What is Medicare?

What is Medicare?

Medicare is a Federal health insurance program that pays for hospital and medical care for elderly and certain disabled Americans.
The program consists of two main parts for hospital and medical insurance (Part A and Part B) and two additional parts that provide flexibility and prescription drugs (Part C and Part D).

Medicare Part A, or Hospital Insurance (HI), helps pay for hospital stays, which includes meals, supplies, testing, and a semi-private room. This part also pays for home health care such as physical, occupational, and speech therapy that is provided on a part-time basis and deemed medically necessary.Part A is generally available without having to pay a monthly premium since payroll taxes are used to cover these costs.

Medicare Part B is also called Supplementary Medical Insurance (SMI). It helps pay for medically necessary physician visits, outpatient hospital visits, home health care costs, and other services for the aged and disabled. For example, Part B covers:
• Durable medical equipment (canes, walkers, scooters, wheelchairs, etc.)
• Physician and nursing services
• X-rays, laboratory and diagnostic tests
• Certain vaccinations
• Blood transfusions
• Renal dialysis
• Outpatient hospital procedures
• Some ambulance transportation
• Immunosuppressive drugs after organ transplants
• Chemotherapy
• Certain hormonal treatments
• Prosthetic devices and eyeglasses.
Part B requires a monthly premium ($96.40 per month in 2009), and patients must meet an annual deductible ($135.00 in 2009) before coverage actually begins. Enrollment in Part B is voluntary.

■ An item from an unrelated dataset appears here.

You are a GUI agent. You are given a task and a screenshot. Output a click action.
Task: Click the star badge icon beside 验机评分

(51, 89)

What’s a Medicare health plan?

Generally, a plan offered by a private company that contracts with Medicare to provide Part A and Part B benefits to people with Medicare who enroll in the plan. Medicare health plans include all Medicare Advantage Plans, Medicare Cost Plans, and Demonstration/Pilot Programs. Programs of All-inclusive Care for the Elderly (PACE) organizations are special types of Medicare health plans. PACE plans can be offered by public or private entities and provide Part D and other benefits in addition to Part A and Part B benefits.

What drug plans cover?

Each Medicare drug plan has its own list of covered drugs (called a formulary). Many Medicare drug plans place drugs into different “tiers” on their formularies. Drugs in each tier have a different cost.
A drug in a lower tier will generally cost you less than a drug in a higher tier. Sometimes, if your prescriber thinks you need a drug that’s on a higher tier, you or your prescriber can ask your plan for an exception to get a lower copayment.
A Medicare drug plan can make some changes to its formulary during the year within guidelines set by Medicare. If the change involves a drug you’re currently taking, your plan must do one of these:
• Provide written notice to you at least 60 days prior to the date the change becomes effective.
• At the time you request a refill, provide written notice of the change and a 60-day supply of the drug under the same plan rules as before the change.

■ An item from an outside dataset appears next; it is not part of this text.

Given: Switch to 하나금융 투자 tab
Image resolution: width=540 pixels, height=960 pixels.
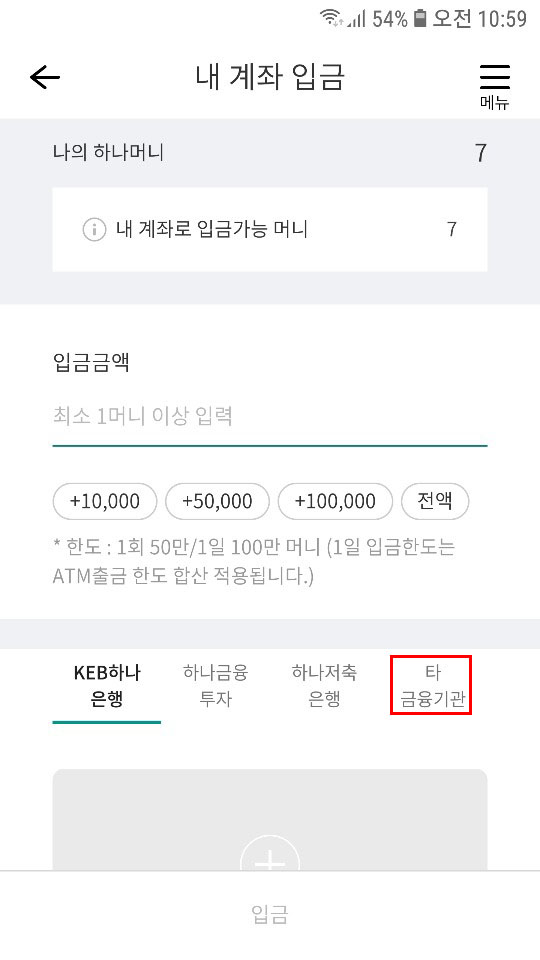Looking at the screenshot, I should [x=216, y=686].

What about services that are not provided through Medicare?

Supplemental coverage for medical expenses and services that are not covered by Medicare are offered through MediGap plans. MediGap consists of 12 plans that the Centers for Medicare and Medicaid Services have authorized private companies to sell and administer. Since the availability of Medicare Part D, MediGap plans are no longer able to include drug coverage.
Who is eligible for Medicare?
To be eligible for Medicare, an individual must either be at least 65 years old, under 65 and disabled, or any age with End-Stage Renal Disease (permanent kidney failure that requires dialysis or a transplant.)
In addition, eligibility for Medicare requires that an individual is a U.S. citizen or permanent legal resident for 5 continuous years and is eligible for Social Security benefits with at least ten years of payments contributed into the system.

Who pays for services provided by Medicare?

Payroll taxes collected through FICA (Federal Insurance Contributions Act) and the Self-Employment Contributions Act are a primary component of Medicare funding. The tax is 2.9% of wages, usually half paid by the employee and half paid by the employer. Moneys are set aside in a trust fund that the government uses to reimburse doctors, hospitals, and private insurance companies. Additional funding for Medicare services comes from premiums, deductibles, coinsurance, and copays.